# VQSR error: "The provided VCF file is malformed at... "

Posts: 4

I am seeing this error on single human WGS sample -

The provided VCF file is malformed at approximately line number "x": there are 557 genotypes while the header requires that 1525 genotypes be present for all records

Interestingly, when I run VQSR as part of the same pipeline on the same sample consecutive times, the "x" changes to different line numbers each time. I was wondering if someone could explain the meaning of the error message more?

Hi Gareth, have you tried validating your VCF (with vcftools)? And can you tell me if your VCF was produced directly by GATK or if it was modified in any way by other tools?

Geraldine Van der Auwera, PhD

• Posts: 4

These VCFs were produced in combination with Picard AddorReplaceReadGroups and MarkDuplicates. While I try to get vcftools running, could you look at the warnings produced by GATK's ValidateVariants?
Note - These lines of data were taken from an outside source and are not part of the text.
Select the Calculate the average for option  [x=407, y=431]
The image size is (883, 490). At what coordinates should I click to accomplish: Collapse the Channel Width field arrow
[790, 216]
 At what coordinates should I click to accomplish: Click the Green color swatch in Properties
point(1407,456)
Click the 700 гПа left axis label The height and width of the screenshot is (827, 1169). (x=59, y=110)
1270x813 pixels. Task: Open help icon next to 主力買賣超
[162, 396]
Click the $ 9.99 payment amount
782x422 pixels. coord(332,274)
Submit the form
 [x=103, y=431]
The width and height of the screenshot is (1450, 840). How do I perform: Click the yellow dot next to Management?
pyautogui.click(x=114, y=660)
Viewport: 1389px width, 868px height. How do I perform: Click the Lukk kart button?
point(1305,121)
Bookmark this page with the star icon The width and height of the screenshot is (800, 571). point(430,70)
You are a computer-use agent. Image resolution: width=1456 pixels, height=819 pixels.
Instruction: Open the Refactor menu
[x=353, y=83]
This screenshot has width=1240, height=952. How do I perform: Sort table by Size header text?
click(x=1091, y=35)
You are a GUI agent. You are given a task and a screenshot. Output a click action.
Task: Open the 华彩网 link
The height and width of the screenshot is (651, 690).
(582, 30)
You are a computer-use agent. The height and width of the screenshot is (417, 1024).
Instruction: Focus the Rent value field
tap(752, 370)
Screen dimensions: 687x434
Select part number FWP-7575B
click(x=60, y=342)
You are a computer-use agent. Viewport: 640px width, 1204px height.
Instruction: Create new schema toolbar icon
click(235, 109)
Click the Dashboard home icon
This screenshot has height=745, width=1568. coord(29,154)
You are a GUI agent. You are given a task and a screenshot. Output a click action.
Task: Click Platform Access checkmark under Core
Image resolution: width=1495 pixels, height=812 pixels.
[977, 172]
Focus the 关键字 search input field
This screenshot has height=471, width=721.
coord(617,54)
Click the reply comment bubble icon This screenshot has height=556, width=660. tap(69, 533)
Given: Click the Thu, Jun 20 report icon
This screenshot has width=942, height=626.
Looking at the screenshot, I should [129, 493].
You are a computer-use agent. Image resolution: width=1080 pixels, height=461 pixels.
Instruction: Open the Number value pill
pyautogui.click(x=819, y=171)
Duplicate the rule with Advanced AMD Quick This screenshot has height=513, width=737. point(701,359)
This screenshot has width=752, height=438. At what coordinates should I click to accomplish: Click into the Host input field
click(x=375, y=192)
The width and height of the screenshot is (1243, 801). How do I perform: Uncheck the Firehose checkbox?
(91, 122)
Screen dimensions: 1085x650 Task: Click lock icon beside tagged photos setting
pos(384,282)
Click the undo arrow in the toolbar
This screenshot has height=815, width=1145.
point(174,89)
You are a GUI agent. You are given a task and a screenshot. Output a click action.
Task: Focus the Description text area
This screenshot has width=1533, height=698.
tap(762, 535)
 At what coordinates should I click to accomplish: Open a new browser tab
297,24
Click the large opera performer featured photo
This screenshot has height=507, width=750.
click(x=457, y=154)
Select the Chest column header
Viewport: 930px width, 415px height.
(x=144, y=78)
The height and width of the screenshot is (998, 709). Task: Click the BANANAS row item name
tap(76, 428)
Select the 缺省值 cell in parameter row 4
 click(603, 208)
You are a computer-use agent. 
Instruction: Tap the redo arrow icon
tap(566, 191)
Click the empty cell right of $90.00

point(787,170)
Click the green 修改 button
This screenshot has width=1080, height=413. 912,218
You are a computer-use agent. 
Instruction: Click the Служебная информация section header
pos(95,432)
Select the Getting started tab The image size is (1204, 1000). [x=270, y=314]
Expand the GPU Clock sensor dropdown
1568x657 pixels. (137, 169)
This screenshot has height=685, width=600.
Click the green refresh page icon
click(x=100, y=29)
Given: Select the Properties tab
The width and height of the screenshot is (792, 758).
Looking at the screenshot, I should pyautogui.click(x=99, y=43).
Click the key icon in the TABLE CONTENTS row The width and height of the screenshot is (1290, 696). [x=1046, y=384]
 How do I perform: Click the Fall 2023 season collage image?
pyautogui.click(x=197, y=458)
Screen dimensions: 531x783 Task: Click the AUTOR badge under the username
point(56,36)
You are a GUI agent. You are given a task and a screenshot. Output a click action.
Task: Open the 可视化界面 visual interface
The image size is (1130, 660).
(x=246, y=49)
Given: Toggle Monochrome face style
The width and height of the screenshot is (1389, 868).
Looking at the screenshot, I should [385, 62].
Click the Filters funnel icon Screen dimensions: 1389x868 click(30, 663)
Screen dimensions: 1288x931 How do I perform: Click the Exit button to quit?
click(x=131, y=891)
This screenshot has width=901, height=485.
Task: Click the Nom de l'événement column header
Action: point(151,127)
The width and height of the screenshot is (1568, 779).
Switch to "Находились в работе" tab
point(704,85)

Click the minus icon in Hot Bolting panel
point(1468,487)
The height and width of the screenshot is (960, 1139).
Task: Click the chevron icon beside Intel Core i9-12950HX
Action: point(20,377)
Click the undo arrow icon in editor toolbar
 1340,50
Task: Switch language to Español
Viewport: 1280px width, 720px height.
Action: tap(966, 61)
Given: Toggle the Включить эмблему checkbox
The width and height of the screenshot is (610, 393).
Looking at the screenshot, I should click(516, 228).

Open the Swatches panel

Do you think this is a reason we are seeing the error?

WARN 16:38:37,627 ValidateVariants - ***** the Allele Count (AC) tag is incorrect for the record at position chr5:176515816, 1 vs. 1 *****
WARN 16:38:37,642 ValidateVariants - ***** the Allele Count (AC) tag is incorrect for the record at position chr5:177378571, 1 vs. 1 *****
WARN 16:38:37,723 ValidateVariants - ***** the Allele Count (AC) tag is incorrect for the record at position chr5:179853352, 1 vs. 1 *****
WARN 16:38:37,772 ValidateVariants - ***** the Allele Count (AC) tag is incorrect for the record at position chr6:910087, 1 vs. 1 *****

Might be a symptom, but not the cause... Can you tell me what version you're using and what are the successive command lines that were used in the pipeline?

Geraldine Van der Auwera, PhD

• Posts: 255 ✭✭✭

could you by chance be using this file "1000G_omni2.5.b37.vcf" in the 1.5/b37 GATK/resource bundle and running VariantRecalibrator? that file does contain 1525 samples...which kind of says to me that maybe your copy of this file is corrupted (thus why it is saying that it requires 1525 genotypes, but only finds 557 genotypes).

• Posts: 4

As for the command lines, here they are:

java -Xmx12g -jar {TOOLS}GATK/GenomeAnalysisTK.jar -R ucsc.hg19.fasta -T RealignerTargetCreator -I{BAM} -o ${BAM}.intervals; java -Xmx12g -jar${TOOLS}GATK/GenomeAnalysisTK.jar -I {BAM} -R ucsc.hg19.fasta -T IndelRealigner -targetIntervals{BAM}.intervals -o {BAM}.realigned.bam java -Xmx12g -jar{TOOLS}GATK/GenomeAnalysisTKLite.jar -T UnifiedGenotyper -nt 30 -I $1 -o$1.SNP.vcf -R /home/Pegasus5/HG01140/ucsc.hg19.fasta -glm SNP -metrics $1.SNP.metrics java -Xmx12g -jar${TOOLS}GATK/GenomeAnalysisTKLite.jar -T VariantRecalibrator -input 1.novoalign.merged.sorted.rg.dedup.bam.bam.realigned.bam.SNP.vcf -R /home/Pegasus5/HG01140/ucsc.hg19.fasta -resource:hapmap,known=false,training=true,truth=true,prior=15.0{HAPMAP} -resource:omni,known=false,training=true,truth=false,prior=12.0 ${KGP} -resource:dbsnp,known=true,training=false,truth=false,prior=8.0${DBSNP} -an QD -an HaplotypeScore -an MQRankSum -an ReadPosRankSum -an FS -an MQ -recalFile 1.novoalign.merged.sorted.rg.dedup.bam.bam.realigned.bam.SNP.vcf.recal -rscriptFile1.novoalign.merged.sorted.rg.dedup.bam.bam.realigned.bam.SNP.vcf.plots.R -tranchesFile \$1.novoalign.merged.sorted.rg.dedup.bam.bam.realigned.bam.SNP.vcf.tranches -nt 8

Where

HAPMAP="/home/Pegasus5/HG01140/hapmap_3.3.hg19.vcf";
DBSNP="/home/Pegasus5/HG01140/dbsnp_135.hg19.vcf.gz";
KGP="/home/Pegasus5/HG01140/1000G_omni2.5.hg19.vcf";

• Posts: 4

To follow up here : a re-downloaded 1000G_omni2.5.hg19.sites.vcf did the trick! I guess the old one we had was either partial or out of date? Thanks again for all the help.